В конце концов я нашел свободную койку в комнате этажом ниже той, где Флассер доводил меня до сумасшествия, и, заполнив бумаги в деканате мужского отделения, перебрался туда — к старшекурснику с инженерно-технического факультета Элвину Эйерсу-младшему. Мой новый — и единственный — сосед оказался рослым немногословным категорически нееврейским парнем, который прилежно учился, предпочитал питаться в буфете своего братства и был обладателем автомобиля — черного четырехдверного седана марки «Лассаль» 1940 года выпуска, последнего, как с гордостью объяснил мне сосед, года, когда «Дженерал моторс» выпускала эту замечательную машину. Пока Элвин был маленьким, Эйерсы ездили на «лассале» всем семейством, а сейчас он парковал машину во дворе за домиком своего братства. В нашем колледже держать машины разрешалось только старшекурсникам, и Элвин свою именно что держал, каждую свободную минуту копаясь в ее внушительном моторе.
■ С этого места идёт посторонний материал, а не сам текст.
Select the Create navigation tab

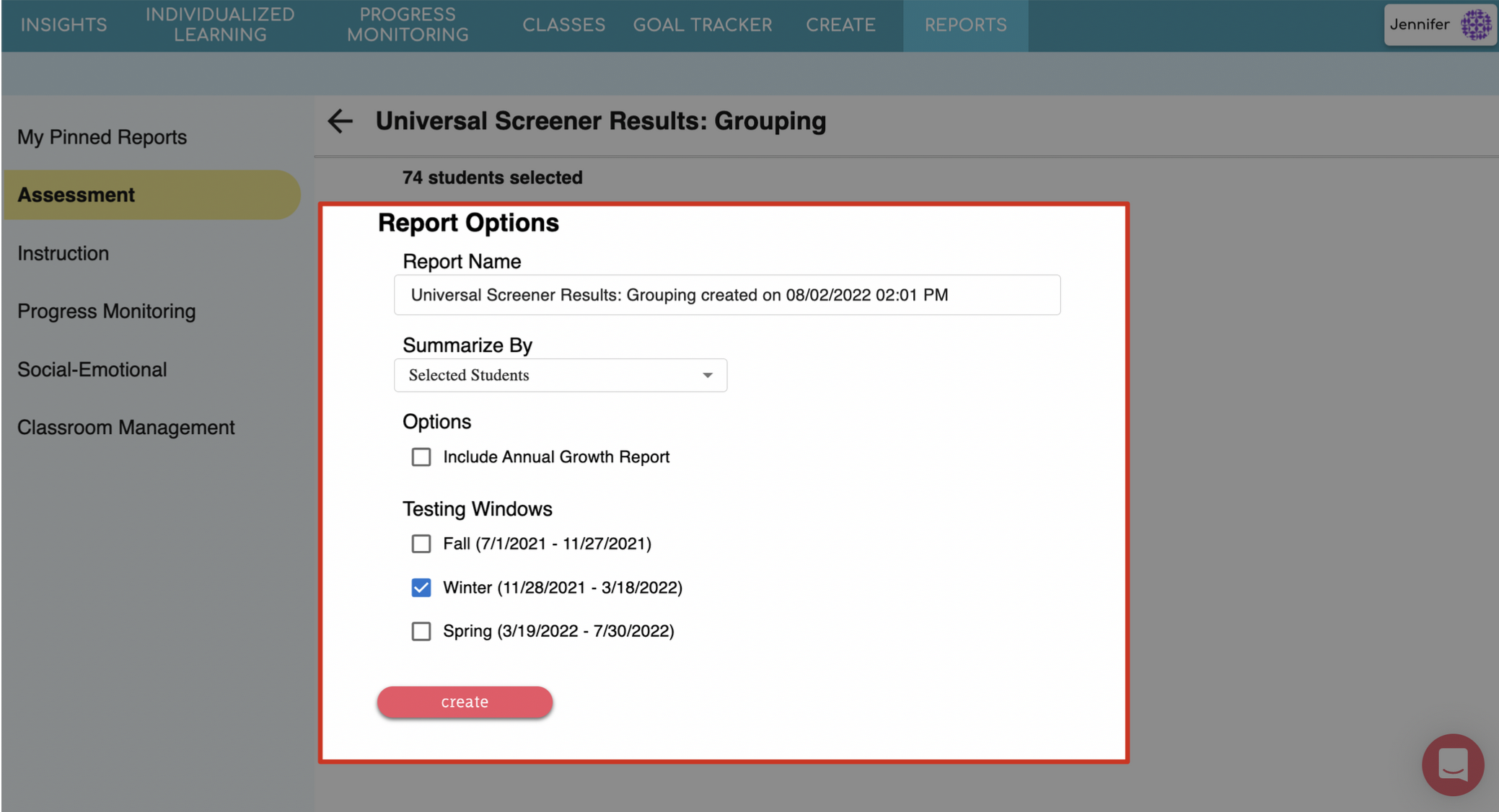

Когда мы возвращались домой после ужина, я — поев макарон с сыром в безрадостном студенческом кафетерии вместе с остальными «независимыми», а он — полакомившись ростбифом, окороком, стейком или бараньими отбивными вместе с другими членами братства, то садились за письменный стол (наши столы стояли рядом, упираясь в одну и ту же голую стену) и порой не произносили ни единого слова в течение всего вечера. Закончив домашние задания, мы мылись под краном в выстроившихся рядком раковинах общей душевой в дальнем конце коридора, переодевались в пижамы, желали друг другу спокойной ночи и засыпали: я — на нижней койке двухъярусной кровати, а Элвин Эйерс-младший — на верхней.